Они были дружны, тогда совсем молодая Кира бывала в доме Валентины Михайловны. Знала ее близких — мать Екатерину Михайловну и сына Митю. Уже тогда догадывалась, что путь, по которому идет Валентина Леонтьева, отнюдь не выстелен лепестками роз. А к ее восьмидесятилетию убедилась в этой горькой истине окончательно.
«Удивительно, но ей было бы уже сто лет, — размышляет накануне юбилея легенды Кира Александровна, — а мне казалось, что 90, но потом я засомневалась: «Как же это может быть?» Вспомнила, как она говорила мне: «Я могла бы быть твоей матерью...» И поняла, что ей исполняется сто лет... Тогда звезды были другими, — продолжает Прошутинская. — Это сейчас пиар-пиар, а тогда если ты достоин, то тебя принимает народ. А ее народ просто боготворил.
Но она никогда не вела себя так, как сегодняшние звезды. Она даже в какой-то степени комплексовала из-за своей известности. Почему-то, наоборот, все время чувствовала, что она всем должна и перед всеми виновата. То, что она знаменита, — виновата. То, что ей дают программы, — виновата. Она была дивная. Как болезненная интеллигентка, все время зависела ото всех и пыталась всем угодить. Оттого и чувствовала себя вдруг виноватой ни за что.
У нее была ужасно тяжелая жизнь, при том что она всегда была женщиной, всегда в нее все влюблялись, всегда она кокетничала, и неважно, сколько ей было при этом лет. Потому что была дивно хороша! В ней что-то было скандинавское — нос с горбинкой, высокий рост, длинные ноги — это все была она».
Из воспоминаний Киры Прошутинской:
«1 февраля 1995 г. Вечером позвонила В.М. Леонтьева и сказала, что хочет сейчас приехать. Я быстро чего-то приготовила и стала ждать ее. Она приехала через полчаса. Открыла дверь, и я, как всегда, восхитилась ею: элегантная и замечательно чувствующая себя женщина в любом возрасте. Мы знакомы уже лет 25. И всегда она была для меня эталоном светскости и аристократизма.
Высокая, худая, с длинными стройными ногами, с безупречной манерой говорить, она знала себе цену. И цена была высока, поэтому необязательно было «продавать» себя, как делали это беспородные дикторши. Она была изысканно проста и демократична. Хотя каждый понимал, что существует дистанция огромного размера.
Такой видела ее я. Именно от нее я узнала запах духов «Мадам Роша» и «Магриф». Оценила изящество шейных платков, поняла красоту сапфира с бриллиантами etc. Конечно же, это все были внешние приметы «красивой жизни», о которых я 25 лет назад только догадывалась.

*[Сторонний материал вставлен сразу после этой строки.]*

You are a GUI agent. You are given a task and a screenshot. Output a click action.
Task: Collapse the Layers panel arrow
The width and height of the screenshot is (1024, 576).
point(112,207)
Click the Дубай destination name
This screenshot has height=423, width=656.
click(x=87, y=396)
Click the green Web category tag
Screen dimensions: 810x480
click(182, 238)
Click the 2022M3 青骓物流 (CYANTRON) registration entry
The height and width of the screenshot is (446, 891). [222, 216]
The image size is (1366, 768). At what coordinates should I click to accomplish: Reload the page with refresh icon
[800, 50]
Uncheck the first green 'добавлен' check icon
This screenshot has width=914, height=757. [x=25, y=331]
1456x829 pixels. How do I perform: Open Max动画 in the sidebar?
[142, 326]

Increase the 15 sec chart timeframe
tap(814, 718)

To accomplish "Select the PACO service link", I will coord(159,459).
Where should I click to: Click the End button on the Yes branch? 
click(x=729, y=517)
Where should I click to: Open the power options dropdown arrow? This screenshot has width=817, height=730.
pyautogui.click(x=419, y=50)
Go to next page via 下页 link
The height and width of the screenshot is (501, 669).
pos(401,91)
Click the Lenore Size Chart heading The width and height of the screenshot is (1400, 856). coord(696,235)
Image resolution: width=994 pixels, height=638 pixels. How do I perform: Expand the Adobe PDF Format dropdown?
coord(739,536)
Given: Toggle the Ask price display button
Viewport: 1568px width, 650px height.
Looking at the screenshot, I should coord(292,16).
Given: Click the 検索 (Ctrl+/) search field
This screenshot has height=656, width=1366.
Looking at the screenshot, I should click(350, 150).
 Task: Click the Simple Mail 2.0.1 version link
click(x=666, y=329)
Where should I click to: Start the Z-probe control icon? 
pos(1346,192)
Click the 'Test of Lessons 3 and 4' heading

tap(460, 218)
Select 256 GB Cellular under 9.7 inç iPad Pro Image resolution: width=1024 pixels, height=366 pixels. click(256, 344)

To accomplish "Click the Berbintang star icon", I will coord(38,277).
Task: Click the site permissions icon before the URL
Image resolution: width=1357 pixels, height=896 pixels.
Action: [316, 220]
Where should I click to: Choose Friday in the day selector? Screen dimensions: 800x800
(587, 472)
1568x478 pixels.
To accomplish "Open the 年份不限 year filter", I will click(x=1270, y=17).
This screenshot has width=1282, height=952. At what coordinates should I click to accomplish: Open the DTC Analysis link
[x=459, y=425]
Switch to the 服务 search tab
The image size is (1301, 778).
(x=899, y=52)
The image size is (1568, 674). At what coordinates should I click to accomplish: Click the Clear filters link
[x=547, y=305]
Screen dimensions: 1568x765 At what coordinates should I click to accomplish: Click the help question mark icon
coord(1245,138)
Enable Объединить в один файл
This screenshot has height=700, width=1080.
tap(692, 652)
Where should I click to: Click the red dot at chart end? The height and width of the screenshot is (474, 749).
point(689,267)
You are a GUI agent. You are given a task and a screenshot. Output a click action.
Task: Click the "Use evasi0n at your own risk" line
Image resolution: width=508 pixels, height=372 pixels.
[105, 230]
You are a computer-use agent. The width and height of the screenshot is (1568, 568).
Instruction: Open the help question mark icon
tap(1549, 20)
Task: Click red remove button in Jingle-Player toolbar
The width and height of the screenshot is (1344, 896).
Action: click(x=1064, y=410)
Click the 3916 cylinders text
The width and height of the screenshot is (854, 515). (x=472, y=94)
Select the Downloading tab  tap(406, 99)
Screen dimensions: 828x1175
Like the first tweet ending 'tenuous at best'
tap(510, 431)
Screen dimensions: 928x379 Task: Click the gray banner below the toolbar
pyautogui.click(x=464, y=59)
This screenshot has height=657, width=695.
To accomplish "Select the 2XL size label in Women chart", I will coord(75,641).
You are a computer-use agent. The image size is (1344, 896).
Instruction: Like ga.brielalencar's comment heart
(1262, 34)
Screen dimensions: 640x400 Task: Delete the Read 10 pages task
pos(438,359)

В командировках, собираясь по вечерам в ее номере, мы пили растворимый кофе в гранулах, до этого мы не знали, что существует такой продукт. Она щедро клала в чашки полные ложки изумительного напитка и дарила освободившиеся от него баночки. Нам было совестно их брать, но отказаться мы тоже не могли — красивые стеклянные баночки с притертыми крышками — это было потрясающе! До сих пор какие-то баночки еще служат моей маме.
Она вставала в командировках довольно рано и прежде, чем начать дышать, включала телевизор. Это было ее иконой, ее страстью, ее близким другом, это проклятое телевидение. Она чистила зубы и смотрела «ящик», она накручивала бигуди и общалась с экраном, она общалась с бесконечными посетителями, но общалась при этом чисто формально: она слушала звуки голубого экрана.
Это могло раздражать, удивлять — я этим восхищалась.
Наши ее не любили, хотя ничего плохого В.М. никому не сделала. И теперь, и тогда я понимала, что народной любви пофиг, кто собирает материал, пишет, организует передачу. Люди любят «святых» экрана, которые аккумулируют в себе все лучшее, что было в каждом из тех, кто работал на В.М.
Я была молодой и не чувствовала унижения от того, что писала текст, придумывала сюжеты, а зритель знал не меня, а Леонтьеву.
Чего нельзя было сказать о других, старших коллегах. Поэтому наши оценки внешних и особенно моральных качеств Леонтьевой разнятся до противоположности».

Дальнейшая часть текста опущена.